* Aim A
Convert the dataset excerpt rows between the line holding "The height and width of the screenshot is (936, 1184)." and the end of the rows, inclusive, into a JSON list of strings with one string per line, leaving out blank lines.

* Text to read
Since with this definition it is furthermore clear that any transposition of two adjacent elements has signature −1, we do indeed recover the signature as defined earlier.

Proof 3

A third approach uses the presentation of the group Sn in terms of generators $\tau_1,\dots,\tau_{n-1}$ and relations

• $\tau_i^2 = 1$  for all i
• $\tau_i^{}\tau_{i+1}\tau_i = \tau_{i+1}\tau_i\tau_{i+1}$   for all i < n − 1
• $\tau_i^{}\tau_j = \tau_j\tau_i$   if |i − j| ≥ 2.

[Here the generator τi represents the transposition (i, i + 1).] All relations keep the length of a word the same or change it by two. Starting with an even-length word will thus always result in an even-length word after using the relations, and similarly for odd-length words. It is therefore unambiguous to call the elements of Sn represented by even-length words "even", and the elements represented by odd-length words "odd".

* Dataset excerpt

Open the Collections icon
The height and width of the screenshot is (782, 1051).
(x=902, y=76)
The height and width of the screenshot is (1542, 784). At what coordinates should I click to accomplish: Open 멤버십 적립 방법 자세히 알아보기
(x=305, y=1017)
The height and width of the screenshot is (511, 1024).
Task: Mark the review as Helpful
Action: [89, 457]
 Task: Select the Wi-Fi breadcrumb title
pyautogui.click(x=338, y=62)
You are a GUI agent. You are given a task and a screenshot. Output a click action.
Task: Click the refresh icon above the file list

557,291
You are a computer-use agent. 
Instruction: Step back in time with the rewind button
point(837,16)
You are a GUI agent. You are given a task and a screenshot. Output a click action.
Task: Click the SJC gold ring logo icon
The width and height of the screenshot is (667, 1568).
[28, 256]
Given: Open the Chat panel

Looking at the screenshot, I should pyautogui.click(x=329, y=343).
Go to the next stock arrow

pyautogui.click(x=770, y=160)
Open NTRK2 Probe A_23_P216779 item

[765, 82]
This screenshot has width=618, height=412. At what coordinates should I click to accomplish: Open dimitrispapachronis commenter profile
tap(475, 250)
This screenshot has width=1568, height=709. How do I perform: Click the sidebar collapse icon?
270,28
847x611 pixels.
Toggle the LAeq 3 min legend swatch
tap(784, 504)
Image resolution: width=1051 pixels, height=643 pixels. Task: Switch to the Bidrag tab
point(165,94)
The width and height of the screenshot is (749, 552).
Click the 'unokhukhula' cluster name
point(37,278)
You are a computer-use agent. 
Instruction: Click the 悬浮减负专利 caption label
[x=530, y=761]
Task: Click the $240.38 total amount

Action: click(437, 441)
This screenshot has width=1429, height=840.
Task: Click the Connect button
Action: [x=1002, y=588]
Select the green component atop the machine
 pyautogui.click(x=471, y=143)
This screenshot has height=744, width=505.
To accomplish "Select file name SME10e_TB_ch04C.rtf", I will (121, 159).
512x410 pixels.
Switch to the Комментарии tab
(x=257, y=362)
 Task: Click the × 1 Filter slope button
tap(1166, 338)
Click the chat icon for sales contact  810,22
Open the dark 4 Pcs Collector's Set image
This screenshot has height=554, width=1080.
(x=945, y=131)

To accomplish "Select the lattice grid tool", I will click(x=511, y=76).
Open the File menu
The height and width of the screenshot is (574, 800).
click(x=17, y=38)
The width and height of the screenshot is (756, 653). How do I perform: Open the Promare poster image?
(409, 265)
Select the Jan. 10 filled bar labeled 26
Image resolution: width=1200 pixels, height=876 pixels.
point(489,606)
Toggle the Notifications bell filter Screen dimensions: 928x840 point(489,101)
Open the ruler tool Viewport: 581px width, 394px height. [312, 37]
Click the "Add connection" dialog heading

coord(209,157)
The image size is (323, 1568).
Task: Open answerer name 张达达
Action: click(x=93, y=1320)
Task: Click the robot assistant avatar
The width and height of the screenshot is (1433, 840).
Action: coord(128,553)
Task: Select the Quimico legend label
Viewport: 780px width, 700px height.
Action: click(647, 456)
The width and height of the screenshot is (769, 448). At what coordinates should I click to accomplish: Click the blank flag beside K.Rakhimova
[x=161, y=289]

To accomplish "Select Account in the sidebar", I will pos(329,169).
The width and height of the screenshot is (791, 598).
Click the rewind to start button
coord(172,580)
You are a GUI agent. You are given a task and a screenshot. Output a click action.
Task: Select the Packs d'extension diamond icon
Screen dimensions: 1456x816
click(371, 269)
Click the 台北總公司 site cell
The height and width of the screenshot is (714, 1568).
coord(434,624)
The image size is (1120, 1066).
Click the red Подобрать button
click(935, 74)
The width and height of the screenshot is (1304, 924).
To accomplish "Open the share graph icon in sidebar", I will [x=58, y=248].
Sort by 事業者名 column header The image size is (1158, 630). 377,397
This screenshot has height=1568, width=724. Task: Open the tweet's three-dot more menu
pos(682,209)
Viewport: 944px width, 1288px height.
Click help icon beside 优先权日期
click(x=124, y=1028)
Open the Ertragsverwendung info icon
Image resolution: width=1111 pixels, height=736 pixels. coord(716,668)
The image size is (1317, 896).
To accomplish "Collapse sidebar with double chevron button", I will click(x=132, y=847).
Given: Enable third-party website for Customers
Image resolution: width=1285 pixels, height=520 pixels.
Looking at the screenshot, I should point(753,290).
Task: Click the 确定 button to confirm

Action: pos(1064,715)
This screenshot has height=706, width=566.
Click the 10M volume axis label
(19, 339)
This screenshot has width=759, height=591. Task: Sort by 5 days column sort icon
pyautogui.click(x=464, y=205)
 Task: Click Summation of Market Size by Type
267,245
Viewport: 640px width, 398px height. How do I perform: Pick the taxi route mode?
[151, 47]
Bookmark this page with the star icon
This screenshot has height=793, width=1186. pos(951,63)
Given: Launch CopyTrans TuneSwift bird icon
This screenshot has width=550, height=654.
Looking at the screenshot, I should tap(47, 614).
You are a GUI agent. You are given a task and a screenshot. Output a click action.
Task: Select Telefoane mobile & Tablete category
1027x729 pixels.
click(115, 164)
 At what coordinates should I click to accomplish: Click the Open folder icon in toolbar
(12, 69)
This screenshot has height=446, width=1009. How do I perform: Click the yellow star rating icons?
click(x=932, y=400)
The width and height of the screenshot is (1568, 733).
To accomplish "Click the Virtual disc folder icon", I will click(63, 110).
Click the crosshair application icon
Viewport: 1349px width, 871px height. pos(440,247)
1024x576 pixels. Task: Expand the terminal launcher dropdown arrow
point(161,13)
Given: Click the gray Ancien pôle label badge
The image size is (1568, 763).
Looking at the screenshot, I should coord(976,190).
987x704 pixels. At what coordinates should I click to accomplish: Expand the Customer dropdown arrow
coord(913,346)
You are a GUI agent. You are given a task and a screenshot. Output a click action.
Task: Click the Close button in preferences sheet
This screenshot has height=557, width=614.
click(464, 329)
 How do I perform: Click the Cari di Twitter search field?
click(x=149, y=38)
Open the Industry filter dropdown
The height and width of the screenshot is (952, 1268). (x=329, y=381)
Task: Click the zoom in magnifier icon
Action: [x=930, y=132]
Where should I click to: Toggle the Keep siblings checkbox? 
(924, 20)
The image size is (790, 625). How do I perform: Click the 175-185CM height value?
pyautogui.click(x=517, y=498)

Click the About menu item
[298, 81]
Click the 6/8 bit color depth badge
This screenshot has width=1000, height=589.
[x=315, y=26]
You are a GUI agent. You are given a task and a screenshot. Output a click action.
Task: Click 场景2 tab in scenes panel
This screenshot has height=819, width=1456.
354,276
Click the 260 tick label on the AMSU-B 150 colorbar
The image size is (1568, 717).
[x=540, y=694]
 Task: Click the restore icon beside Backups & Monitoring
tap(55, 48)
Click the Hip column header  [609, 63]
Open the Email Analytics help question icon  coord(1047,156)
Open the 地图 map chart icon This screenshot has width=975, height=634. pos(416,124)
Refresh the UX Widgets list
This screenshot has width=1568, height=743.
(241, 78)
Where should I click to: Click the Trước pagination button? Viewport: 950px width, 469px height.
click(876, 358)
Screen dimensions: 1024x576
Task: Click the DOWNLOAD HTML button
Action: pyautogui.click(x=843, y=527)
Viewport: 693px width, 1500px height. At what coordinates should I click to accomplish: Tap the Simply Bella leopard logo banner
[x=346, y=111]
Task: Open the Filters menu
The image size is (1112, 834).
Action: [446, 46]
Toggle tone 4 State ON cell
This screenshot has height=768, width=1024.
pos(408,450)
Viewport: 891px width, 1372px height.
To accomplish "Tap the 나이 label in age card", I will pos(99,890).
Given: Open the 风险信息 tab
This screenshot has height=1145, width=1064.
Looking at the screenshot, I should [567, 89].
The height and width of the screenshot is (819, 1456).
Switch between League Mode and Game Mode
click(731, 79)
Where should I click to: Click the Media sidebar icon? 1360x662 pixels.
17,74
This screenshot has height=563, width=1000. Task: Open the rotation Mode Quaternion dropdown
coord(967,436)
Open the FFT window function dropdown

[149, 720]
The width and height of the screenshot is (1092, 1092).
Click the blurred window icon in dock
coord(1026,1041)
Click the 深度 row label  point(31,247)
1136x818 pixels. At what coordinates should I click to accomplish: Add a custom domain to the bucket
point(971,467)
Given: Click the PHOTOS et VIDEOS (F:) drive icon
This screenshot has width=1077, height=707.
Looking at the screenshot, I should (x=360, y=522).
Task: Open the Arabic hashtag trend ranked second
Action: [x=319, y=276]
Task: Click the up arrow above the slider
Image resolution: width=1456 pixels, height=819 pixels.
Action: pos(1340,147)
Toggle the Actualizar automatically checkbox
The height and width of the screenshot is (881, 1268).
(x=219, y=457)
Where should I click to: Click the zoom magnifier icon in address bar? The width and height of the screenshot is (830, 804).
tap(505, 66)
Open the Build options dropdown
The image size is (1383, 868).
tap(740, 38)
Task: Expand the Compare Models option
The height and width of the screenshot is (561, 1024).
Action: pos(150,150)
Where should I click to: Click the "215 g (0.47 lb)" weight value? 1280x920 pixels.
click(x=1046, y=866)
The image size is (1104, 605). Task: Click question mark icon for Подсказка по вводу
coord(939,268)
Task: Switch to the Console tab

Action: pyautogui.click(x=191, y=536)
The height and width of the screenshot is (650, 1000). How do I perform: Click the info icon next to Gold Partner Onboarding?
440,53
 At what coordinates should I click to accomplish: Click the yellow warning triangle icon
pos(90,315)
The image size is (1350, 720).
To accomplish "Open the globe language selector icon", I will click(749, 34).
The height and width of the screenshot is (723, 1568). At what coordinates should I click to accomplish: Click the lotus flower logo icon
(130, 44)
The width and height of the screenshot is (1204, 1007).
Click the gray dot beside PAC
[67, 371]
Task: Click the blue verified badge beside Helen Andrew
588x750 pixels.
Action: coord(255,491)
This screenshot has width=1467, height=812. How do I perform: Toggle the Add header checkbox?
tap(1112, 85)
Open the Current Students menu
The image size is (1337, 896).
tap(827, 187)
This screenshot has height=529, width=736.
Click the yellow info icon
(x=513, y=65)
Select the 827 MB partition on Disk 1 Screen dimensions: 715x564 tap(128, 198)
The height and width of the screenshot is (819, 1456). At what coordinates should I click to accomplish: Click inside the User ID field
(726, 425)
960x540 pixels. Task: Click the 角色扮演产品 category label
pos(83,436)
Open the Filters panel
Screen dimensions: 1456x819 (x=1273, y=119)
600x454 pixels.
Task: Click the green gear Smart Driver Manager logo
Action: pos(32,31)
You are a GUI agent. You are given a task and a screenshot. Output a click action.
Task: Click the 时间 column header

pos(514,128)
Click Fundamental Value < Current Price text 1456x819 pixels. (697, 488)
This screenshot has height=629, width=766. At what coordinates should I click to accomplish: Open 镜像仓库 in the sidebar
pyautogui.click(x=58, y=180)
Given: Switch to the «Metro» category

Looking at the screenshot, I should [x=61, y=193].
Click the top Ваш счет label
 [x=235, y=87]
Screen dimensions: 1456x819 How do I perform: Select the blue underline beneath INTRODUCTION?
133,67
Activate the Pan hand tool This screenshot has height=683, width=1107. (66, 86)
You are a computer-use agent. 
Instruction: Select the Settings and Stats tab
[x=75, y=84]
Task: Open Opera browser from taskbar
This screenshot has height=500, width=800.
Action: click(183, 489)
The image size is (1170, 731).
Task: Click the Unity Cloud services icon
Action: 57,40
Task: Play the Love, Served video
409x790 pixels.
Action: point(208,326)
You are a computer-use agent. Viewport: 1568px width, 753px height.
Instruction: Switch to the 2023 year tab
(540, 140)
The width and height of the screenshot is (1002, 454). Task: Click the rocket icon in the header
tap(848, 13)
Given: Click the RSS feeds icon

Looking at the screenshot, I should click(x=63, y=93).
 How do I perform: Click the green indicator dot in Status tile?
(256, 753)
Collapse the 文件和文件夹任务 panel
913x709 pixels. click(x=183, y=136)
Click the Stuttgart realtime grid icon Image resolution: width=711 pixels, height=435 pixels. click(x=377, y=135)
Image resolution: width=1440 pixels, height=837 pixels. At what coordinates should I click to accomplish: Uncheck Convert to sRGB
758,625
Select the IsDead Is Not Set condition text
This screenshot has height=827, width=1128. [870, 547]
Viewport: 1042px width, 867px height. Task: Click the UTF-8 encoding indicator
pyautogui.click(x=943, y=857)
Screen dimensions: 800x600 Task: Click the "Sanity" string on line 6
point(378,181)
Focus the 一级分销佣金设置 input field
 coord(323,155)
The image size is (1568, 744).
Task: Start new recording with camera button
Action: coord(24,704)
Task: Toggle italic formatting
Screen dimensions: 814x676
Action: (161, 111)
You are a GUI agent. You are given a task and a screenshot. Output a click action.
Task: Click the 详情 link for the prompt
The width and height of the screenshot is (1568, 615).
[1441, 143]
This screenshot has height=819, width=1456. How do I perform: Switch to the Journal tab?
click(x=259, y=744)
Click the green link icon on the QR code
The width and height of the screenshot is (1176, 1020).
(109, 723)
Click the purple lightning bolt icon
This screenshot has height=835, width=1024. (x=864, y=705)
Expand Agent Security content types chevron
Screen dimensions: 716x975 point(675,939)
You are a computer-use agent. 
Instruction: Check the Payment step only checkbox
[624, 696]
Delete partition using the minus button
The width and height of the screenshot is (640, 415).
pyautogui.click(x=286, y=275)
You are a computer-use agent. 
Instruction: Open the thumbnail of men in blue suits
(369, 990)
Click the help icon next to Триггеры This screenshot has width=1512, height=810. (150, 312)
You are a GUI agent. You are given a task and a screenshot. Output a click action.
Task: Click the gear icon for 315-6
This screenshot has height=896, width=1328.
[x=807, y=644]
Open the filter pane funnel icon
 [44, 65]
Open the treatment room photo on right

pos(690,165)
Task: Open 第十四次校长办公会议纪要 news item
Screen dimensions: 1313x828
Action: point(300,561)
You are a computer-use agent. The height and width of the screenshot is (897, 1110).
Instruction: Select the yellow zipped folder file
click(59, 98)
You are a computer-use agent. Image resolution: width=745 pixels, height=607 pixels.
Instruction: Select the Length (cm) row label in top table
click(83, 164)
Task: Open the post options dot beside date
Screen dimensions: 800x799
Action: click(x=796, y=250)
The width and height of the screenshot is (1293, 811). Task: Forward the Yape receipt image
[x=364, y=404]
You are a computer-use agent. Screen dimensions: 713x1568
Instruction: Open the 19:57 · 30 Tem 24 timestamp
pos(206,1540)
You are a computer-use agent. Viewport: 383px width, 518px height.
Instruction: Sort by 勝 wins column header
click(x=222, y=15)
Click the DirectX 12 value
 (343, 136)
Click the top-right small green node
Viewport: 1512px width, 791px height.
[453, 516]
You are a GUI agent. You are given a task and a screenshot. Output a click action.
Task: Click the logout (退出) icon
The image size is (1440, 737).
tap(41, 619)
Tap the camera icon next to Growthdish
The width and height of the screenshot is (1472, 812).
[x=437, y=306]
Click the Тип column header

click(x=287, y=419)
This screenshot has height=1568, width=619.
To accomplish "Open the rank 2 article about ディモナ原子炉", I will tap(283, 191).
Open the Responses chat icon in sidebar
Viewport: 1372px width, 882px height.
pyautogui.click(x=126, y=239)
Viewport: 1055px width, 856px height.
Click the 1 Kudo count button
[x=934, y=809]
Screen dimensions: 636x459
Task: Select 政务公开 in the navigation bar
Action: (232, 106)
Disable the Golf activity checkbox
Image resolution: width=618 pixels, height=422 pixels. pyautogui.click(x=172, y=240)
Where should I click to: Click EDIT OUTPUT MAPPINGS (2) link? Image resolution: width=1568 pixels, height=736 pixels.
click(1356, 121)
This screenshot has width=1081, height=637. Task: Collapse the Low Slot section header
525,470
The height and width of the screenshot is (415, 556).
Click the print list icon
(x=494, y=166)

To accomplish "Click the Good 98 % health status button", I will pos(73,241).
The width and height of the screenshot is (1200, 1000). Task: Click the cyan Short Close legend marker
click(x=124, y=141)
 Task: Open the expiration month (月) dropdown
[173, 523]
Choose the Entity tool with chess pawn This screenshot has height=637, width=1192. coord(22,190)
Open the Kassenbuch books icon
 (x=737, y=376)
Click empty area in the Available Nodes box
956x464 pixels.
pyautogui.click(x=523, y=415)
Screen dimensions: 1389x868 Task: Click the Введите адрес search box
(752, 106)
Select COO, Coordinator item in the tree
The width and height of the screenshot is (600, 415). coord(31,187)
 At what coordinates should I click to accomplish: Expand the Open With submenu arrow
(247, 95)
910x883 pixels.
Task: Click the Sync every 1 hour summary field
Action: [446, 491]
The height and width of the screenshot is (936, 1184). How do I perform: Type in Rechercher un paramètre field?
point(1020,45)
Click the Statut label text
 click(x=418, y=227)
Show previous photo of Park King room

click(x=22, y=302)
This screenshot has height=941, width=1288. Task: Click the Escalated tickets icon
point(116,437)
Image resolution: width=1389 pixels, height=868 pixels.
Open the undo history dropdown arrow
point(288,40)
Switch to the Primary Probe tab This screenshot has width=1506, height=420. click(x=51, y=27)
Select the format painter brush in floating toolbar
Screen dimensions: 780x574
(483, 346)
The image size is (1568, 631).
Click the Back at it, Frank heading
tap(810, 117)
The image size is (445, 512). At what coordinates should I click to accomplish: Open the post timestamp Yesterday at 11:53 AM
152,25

* Aim B
Repeat the passage on the signature of permutations between "Since with this" and "as defined earlier.", inclusive, word for word.

* Final answer A
[
  "The height and width of the screenshot is (936, 1184). How do I perform: Type in Rechercher un paramètre field?",
  "point(1020,45)",
  "Click the Statut label text",
  " click(x=418, y=227)",
  "Show previous photo of Park King room",
  "click(x=22, y=302)",
  "This screenshot has height=941, width=1288. Task: Click the Escalated tickets icon",
  "point(116,437)",
  "Image resolution: width=1389 pixels, height=868 pixels.",
  "Open the undo history dropdown arrow",
  "point(288,40)",
  "Switch to the Primary Probe tab This screenshot has width=1506, height=420. click(x=51, y=27)",
  "Select the format painter brush in floating toolbar",
  "Screen dimensions: 780x574",
  "(483, 346)",
  "The image size is (1568, 631).",
  "Click the Back at it, Frank heading",
  "tap(810, 117)",
  "The image size is (445, 512). At what coordinates should I click to accomplish: Open the post timestamp Yesterday at 11:53 AM",
  "152,25"
]

* Final answer B
Since with this definition it is furthermore clear that any transposition of two adjacent elements has signature −1, we do indeed recover the signature as defined earlier.